I'm scared. This time was different; this time she was doing so well, or seemed to be. She sounded different (but in a good way), she was managing hard things, she was taking care of herself. And I remember when she said that the inpatient staff didn't want to let her discharge as scheduled after they saw her reaction to Jenna's admission and then disappearance just before. I remember certain things she said that were really scary, that had me telling her over and over that she couldn't try and save Jenna... But for the most part, I thought it was going so well, and I don't know that it wasn't. I want to know what happened; she wasn't in a place to tell me tonight (though I did ask.) I want to know why what happened did. I want to hear from her how she managed to end up taking those pills, and how she plans on never being in that state again, and what she will do if she does, somehow, end up there.

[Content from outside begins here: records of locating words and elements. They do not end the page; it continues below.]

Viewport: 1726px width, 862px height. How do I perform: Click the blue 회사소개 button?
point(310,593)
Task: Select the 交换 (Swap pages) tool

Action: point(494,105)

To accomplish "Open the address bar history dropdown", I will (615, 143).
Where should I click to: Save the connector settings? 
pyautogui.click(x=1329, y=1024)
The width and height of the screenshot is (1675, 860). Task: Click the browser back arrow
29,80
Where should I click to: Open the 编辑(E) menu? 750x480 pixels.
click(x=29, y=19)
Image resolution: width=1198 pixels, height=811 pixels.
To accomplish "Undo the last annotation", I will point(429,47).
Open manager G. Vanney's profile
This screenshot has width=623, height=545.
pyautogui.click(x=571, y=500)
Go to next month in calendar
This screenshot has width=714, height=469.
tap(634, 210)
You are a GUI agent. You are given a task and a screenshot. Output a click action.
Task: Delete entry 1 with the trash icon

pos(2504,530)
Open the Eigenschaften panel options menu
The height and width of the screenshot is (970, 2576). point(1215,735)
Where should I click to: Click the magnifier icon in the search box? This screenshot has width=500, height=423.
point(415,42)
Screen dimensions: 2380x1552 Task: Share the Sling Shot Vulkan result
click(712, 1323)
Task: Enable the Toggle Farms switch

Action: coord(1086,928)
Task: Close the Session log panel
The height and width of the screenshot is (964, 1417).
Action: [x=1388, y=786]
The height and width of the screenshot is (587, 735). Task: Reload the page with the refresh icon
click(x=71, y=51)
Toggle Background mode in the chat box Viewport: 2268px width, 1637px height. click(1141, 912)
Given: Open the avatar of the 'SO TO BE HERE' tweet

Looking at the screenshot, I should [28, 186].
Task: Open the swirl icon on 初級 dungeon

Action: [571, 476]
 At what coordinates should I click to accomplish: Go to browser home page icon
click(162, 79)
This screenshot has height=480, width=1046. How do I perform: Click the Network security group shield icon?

I guess also I worry because my doctor seems to think this was less a personal response to what happened than an illness' competition with it, i.e. that Sara had a hard time with where she was after seeing how sick Jenna is... and so when I hear her say that she's really struggled with what's happened with Jenna, I'm scared. I want to tell her it's deeper than that. It's different. I want to tell her that my psychiatrist, who's never heard her voice, doesn't seem to think so. Not entirely. And I want to do all the things I told her not to do with Jenna. I want to drive up to Rogers tonight, lie in her bed and hold her. And I don't ever, ever want to wake up to a morning where that plan of travel, lie, hold isn't possible.

...I was going to start a section with "Mary" - but this is as far as I can go without falling asleep across the keys. And that's a lot of what's gone on with and in me, anyway... I am rather relational after all. Or didn't I mention that? Oh, well. At least I'll never be mistaken for having an attachment disorder. Oh, wait...

chord

p.s. yes, I already have the new Tori CD - Tales of a Librarian - and yes, it's brilliant for reasons I'll detail later, including but not limited to the fact that the songs are listed via Dewey Decimal categorization...alphabetizing/ organizing fetish meets Tori-obsession. this is a deliciously dangerous brew.